Задание
Перепишите из рецензии на повесть «Очередь» отрывок, который начинается словами «И так далее на» и заканчивается словами «объяснимая. Занятная даже.».

Фрагмент страницы
▬▬▬

Очередь за славой
Имя Владимира Сорокина достаточно часто всплывает по разным поводам, когда заговаривают о теперешней русской литературе. Он далеко не последний в очереди за славой русского писателя. Среди нынешнего всеобщего упадка хотелось верить, что, по крайней мере, русская проза продолжает жить.
Среди прочих, вполне громко звучат два прозаических имени. Они же имена прозаиков. Пелевин и Сорокин. Еще в «Принце Госплана» Пелевин убедил читателей в своем таланте.
Но все же это была игра не всерьез, хотя побольше бы таких игр. Задиристых, умных, головоломных игр в слова! А не игр Баяна Ширянова — я честно дочитывал его «Низший пилотаж», пока не началось совокупление homo sapiens с членистоногими. Дальше меня не хватило, и меня поймет рецензент, предсказавший такое поведение читателя на страницах «Лебедя».
Владимир Сорокин — это тоже игра в слова, но игра, как я уже сказал, всерьез. И потому судить ее показано по-строгому. Повесть «Очередь» поначалу воспринимается как обычная, средней тяжести «чернуха» по поводу извечных советских нехваток. Чего-то дают, но что — это так и остается неизвестным читателю. Даже самим героям повести, не совсем ясно по сколько дают и стоит ли стоять, хотя они и не ленятся подолгу выяснять это. Во всех них тлеет жажда справедливости, подвигающая на не только дневные, но и ночные переклички, изгон нестоявших, правда, все больше словесный, и осуждение антинародных происков милиции, исправно поставляющей привилегированных покупателей. Переклички тоже выдержаны в форме диалога, звучащего так:
— Дюкова.
— Я.
— Сокольский.
— Я.
И так далее на десяти компьютерных экранах (подсчитывать не стал, но страниц, уверен, ненамного меньше). Зачем это — сразу не скажешь. Может быть, для того чтобы расположить рядом по две еврейских фамилии («Они» и тут держатся вместе».) Но это так, совковская догадка. Здесь голос автора, очевидно, ломается, сбивается на полуневнятицу, и такой перелом наступает во всех его творениях. В «Очереди» эта ломка — зацикливание диалогов. Здесь потеря смысла небольшая и объяснимая. Занятная даже.
Картина очереди со всеми ее несправедливостями — весьма живая и, по обычным меркам, емкая, свидетельствует о несомненном таланте автора, что кричит и рвется на привязи литературных традиций. Все остальные привязи в России благополучно обрублены. Но действие развивается, и мы начинаем распознавать в этом цветистом очередном хоре два голоса, мужской и женский, которые явно «клеятся» друг к другу. А тут уж недолго, как водится в сегодняшней жизни, и до любовной сцены в безлюдной квартирке. В этом обороте автор не покидает строго выдерживаемый режим диалога, ввиду чего кульминация сцены звучит так:
— Аах…
— Хах…
— Аах…
— Хах…
И так далее, едва ли не на шести страницах. Варьируется лишь количество гласной «а» в междометиях. По ходу дела выясняется, что не все так просто: женщина — не то, за кого она себя поначалу выдает. Но это уже не имеет никакого значения за дымовой завесой из аахов и хахов. И зарождается подозрение, не есть ли эти аахи, произведенные из простых ахов, главное творческое достижение автора?

▬▬▬

Раздел данных
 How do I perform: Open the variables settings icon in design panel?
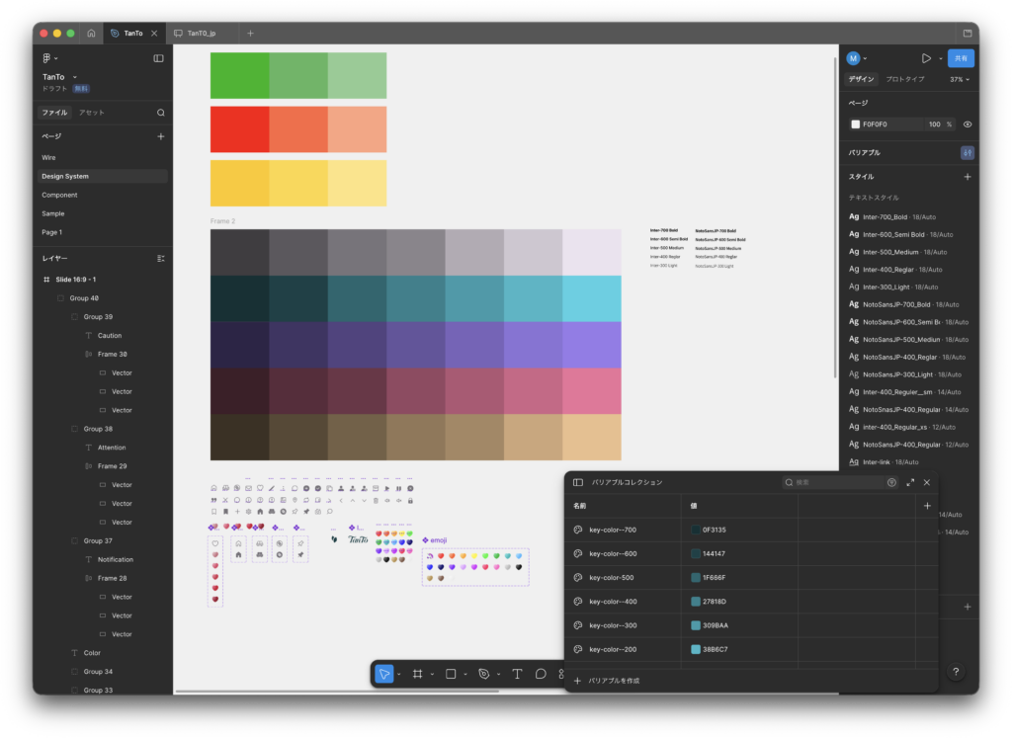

▬▬▬

Результат выполнения
И так далее на десяти компьютерных экранах (подсчитывать не стал, но страниц, уверен, ненамного меньше). Зачем это — сразу не скажешь. Может быть, для того чтобы расположить рядом по две еврейских фамилии («Они» и тут держатся вместе».) Но это так, совковская догадка. Здесь голос автора, очевидно, ломается, сбивается на полуневнятицу, и такой перелом наступает во всех его творениях. В «Очереди» эта ломка — зацикливание диалогов. Здесь потеря смысла небольшая и объяснимая. Занятная даже.